Age taught me a lot, purely maturing and realizing helped me understand my parents and why they were how they were in a new depth that years before I’d never even fathomed, but their lessons truly sank in after I became a parent myself and this is my story.
As I was growing up I truly didn’t understand my parents because they were in a situation I didn’t face until I was in my twenties. I observed them and watched, loving to see how people are and wanting to understand them from a young age my parents were my first observations. My strength, my work ethic, my talents, and even my interests were influenced by my parents. One of the earliest memories is of my mother working two jobs, though I didn’t understand why she had to at the time I did understand that it was important to work hard, but work hard in an honest way.
This lesson as a child became a life lesson as I grew up. Working hard in school, then college, and now as a parent myself working hard and working hard as a woman has given my an inner strength. You have to be strong for your children for your children to benefit in a positive way from being a child. Learning to work hard and seeing both my parents do this, but mostly my mother, her being my female role-model.

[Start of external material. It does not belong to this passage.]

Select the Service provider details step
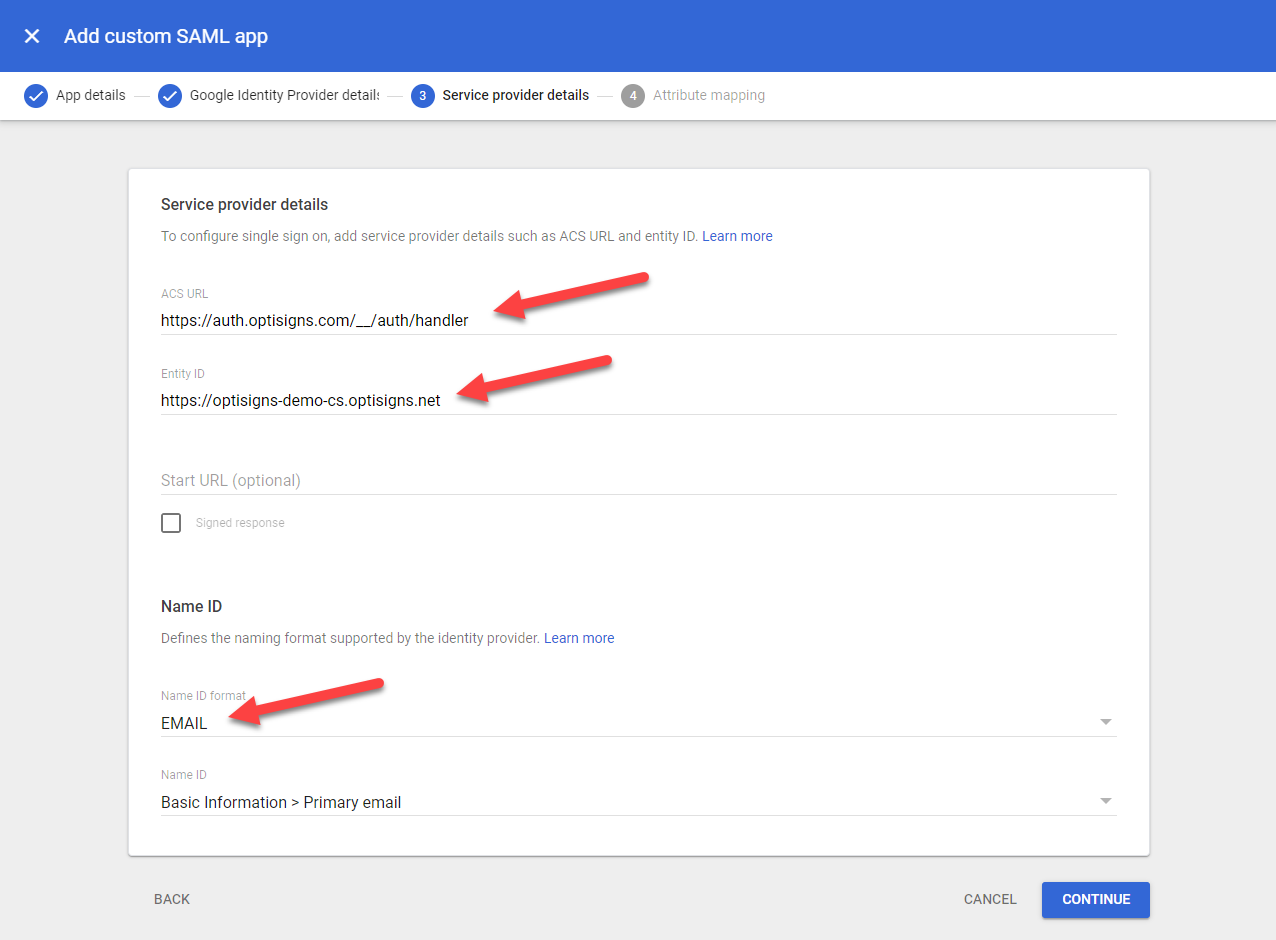The image size is (1276, 940). [515, 96]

It didn’t fall short the lesson on the other end of the scale. Though my parents, in their own right, taught me to work hard they were gone a lot doing this and didn’t have time for me as much as I wished they were. With this in mind, though I work hard I strive to give my child the time he needs or wants in a good balance. He understands mommy has to work, but with the work I often do I have a flexible schedule and can give him more of my time. This by no means makes me a better parent than what I had, but it does make me a good mother, I learned to be a good parent from my parents.
When I became a mother and began going through things I began to understand my parents more and could relate to them. I’ve told my parents I understand a lot more now, as a parent, than I did when I was little. The biggest one is the different levels of stress. Before my child, I only had to take care of myself, care about myself, and it was a whole new world when my child came. The lessons I learn, though a lot growing up, I continue to learn them because I have the ability to turn to my parents, specially my mother, and one of the singularity important questions I’ve asked is, ‘how do you deal with the stress?’ My mother in her soft voice always replies, ‘I did it, you can do it, you are strong.’ That strength is important hand-in-hand with patience and with those two things I’ve learned to deal with my stress as a responsible parent.
I can recall many times seeing my father at the table looking at papers and quietly thinking. I never knew what exactly he was thinking as I watched him with my little innocent eyes, but as I grew I learned he was figuring and handing his stress of paying bills. Balancing checks coming in and bills taking that hard earned money right back out. He was being patience and strong mentally to cope. I credit my patience to my father, when it comes to bills and budgeting, but that memory of my father still comes to mind as my husband and I figure out our budgets and paying our bills.
I’ve observed my mother many times quietly waiting during doctor visits, but her eyes told how her mind worked, thinking, but to this day I never can pinpoint for a truth what she was thinking, it could’ve been anything, but that quiet soft nature will never leave me when I think of my mother. The question, when I’m lost, comes to mind, ‘What would Mama do?’ This often comes when it comes to meal planning and budgeting, getting those groceries to stretch and last until the next paycheck or during a waiting period as my child giggles and laughs innocently as he plays.
I could write and write on all the lessons my parents have taught me, how things are continuing to be taught to me, but above all my strength, my work ethics, and talents. Though I’m talented in many ways and can credit my father for this one or my mother for this, without either of them I’d not be the person I am today. I’d not be the good mother that I am today without observing them and learning from them. Parenthood gave me my understanding of them and clarity of situations from my childhood. I consider myself blessed and I thank them from my core, they’re who I am because they’re my first teachers, but most importantly my teachers on the things they never taught me in school. Lessons that are lifetime and priceless.